## Text section
Date: Sun, 25 Jun 1995 23:19:20 -0400 (EDT)
From: Stewart R. King <stumo@jhunix.hcf.jhu.edu>
To: Bob Corbett <bcorbett@crl.com>
Subject: The Haitian Revolution: Heresy
Hi Bob,
A few comments on your essay:
THE FREE PERSONS OF COLOR There were approximately 30,000 free persons of color in 1789. About half of them were mulattoes, children of white Frenchmen and slave women.
I believe this is too much of an over-simplification. As Julien Raimond pointed out at the time, and Moreau de St. Mery conceeded, most people of mixed race were children of other people of mixed race. While there were always children being born of white and black parents, many of the people of mixed race by the period under discussion (1760-1791) were part of families that had existed for some time. Moreover, in about half of those cases where one parent was white and the other colored, both parties were free either de jure or de facto. Your statement suggests images from Roots which debatably presents the reality of slavery in the south of the U.S. and has very little to do with slavery in St.-Domingue.
White propaganda at the time (Club
Massiac and the like) suggested that
the mulattos were the children of
white fathers almost exclusively and
had been lifted from slavery
by
their white fathers and thus owed the
white system something. Their
oversimplification was tendentious
and contributed to a serious
misinterpretation of the situation by
the National Assembly.
These mulattoes were often freed by their father-masters in some sort of paternal guilt or concern.
The gens de couleur children of the master were rarely raised as slaves, even if they were de jure. They were second-class members of the master's family and (white) society generally considered them deserving of freedom and a living at the father's expense. Even though there were increasingly draconian laws implemented during the period under study to keep the population of free persons of mixed race down, society was unanimous in condemning fathers who left their children in slavery and I have seen many cases of (white) community leaders acting after the death of a penniless petit blanc to purchase and free his children if his heirs couldn't or wouldn't.
The other half of the free persons of color were black slaves who had purchased their own freedom or been given freedom by their masters for various reasons.

(Source records)
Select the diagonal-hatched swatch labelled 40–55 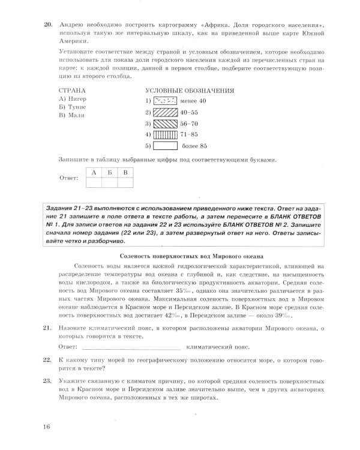pos(165,112)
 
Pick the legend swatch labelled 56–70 pos(165,123)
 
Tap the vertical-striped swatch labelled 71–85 pos(165,134)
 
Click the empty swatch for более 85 pos(165,146)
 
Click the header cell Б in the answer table pos(109,172)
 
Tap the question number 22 pos(46,359)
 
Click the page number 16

## Written tasks
1. Repeat the passage of the email about the Haitian Revolution from "Date: Sun, 25" to "and slave women.".
2. In the email about the Haitian Revolution, which two people are named as pointing out or conceding that most people of mixed race were children of other people of mixed race?
3. Pick up the email about the Haitian Revolution after its final sentence and keep writing it.

## Expected outputs
1.
Date: Sun, 25 Jun 1995 23:19:20 -0400 (EDT)
From: Stewart R. King <stumo@jhunix.hcf.jhu.edu>
To: Bob Corbett <bcorbett@crl.com>
Subject: The Haitian Revolution: Heresy
Hi Bob,
A few comments on your essay:
THE FREE PERSONS OF COLOR There were approximately 30,000 free persons of color in 1789. About half of them were mulattoes, children of white Frenchmen and slave women.

2. Julien Raimond and Moreau de St. Mery.

3.
Including many of the leaders of the
slave
insurrection of 1791 -- Toussaint
L'Ouverture for sure,
probably Christophe, and, my research
suggests, Dessalines. Toussaint
owned an indigo plantation and 16
slaves in the north of Haiti as early
as 1776. At least one of his slaves
was Moise, a family member who became
a revolutionary general. Dessalines'
mother, or a woman with the same
name, was free and a property owner
in l'Embarquadaire de Limonade in the
1780's, although I have never fournd
any mention of him. The free blacks
were socially separate from the
people of mixed race, both by
governmental fiat and most likely by
self-selection (separate milita
companies, for example). This
separation may have a lot to do with
the division in the Haitian elite
throughout the independence period
and up to this day (see my
forthcoming dissertation,
insh'allah).
Many of the free blacks were also children of other free blacks. My preliminary data shows, in 227 cases (1776-91) for which I can be certain of the status of the parents at the time of the child's birth, free blacks were born free in 115. I will be expanding my numbers considerably when I visit the Utah geneological archives which contain the parish registers for all St. Domingue for the 18th century.
The free people of color were often even more wealthy than the planters.
Many, such as the family of Julien Raimond, were planters. I discovered one family in Limonade who were almost never referred to in sales documents, etc., as people of mixed race (as they should have been under the discriminatory laws of the time). I stumbled across a few references to their racial category and had to go back and review ten whole registers as I was only collecting information on free people of color, and I had assumed that they were white!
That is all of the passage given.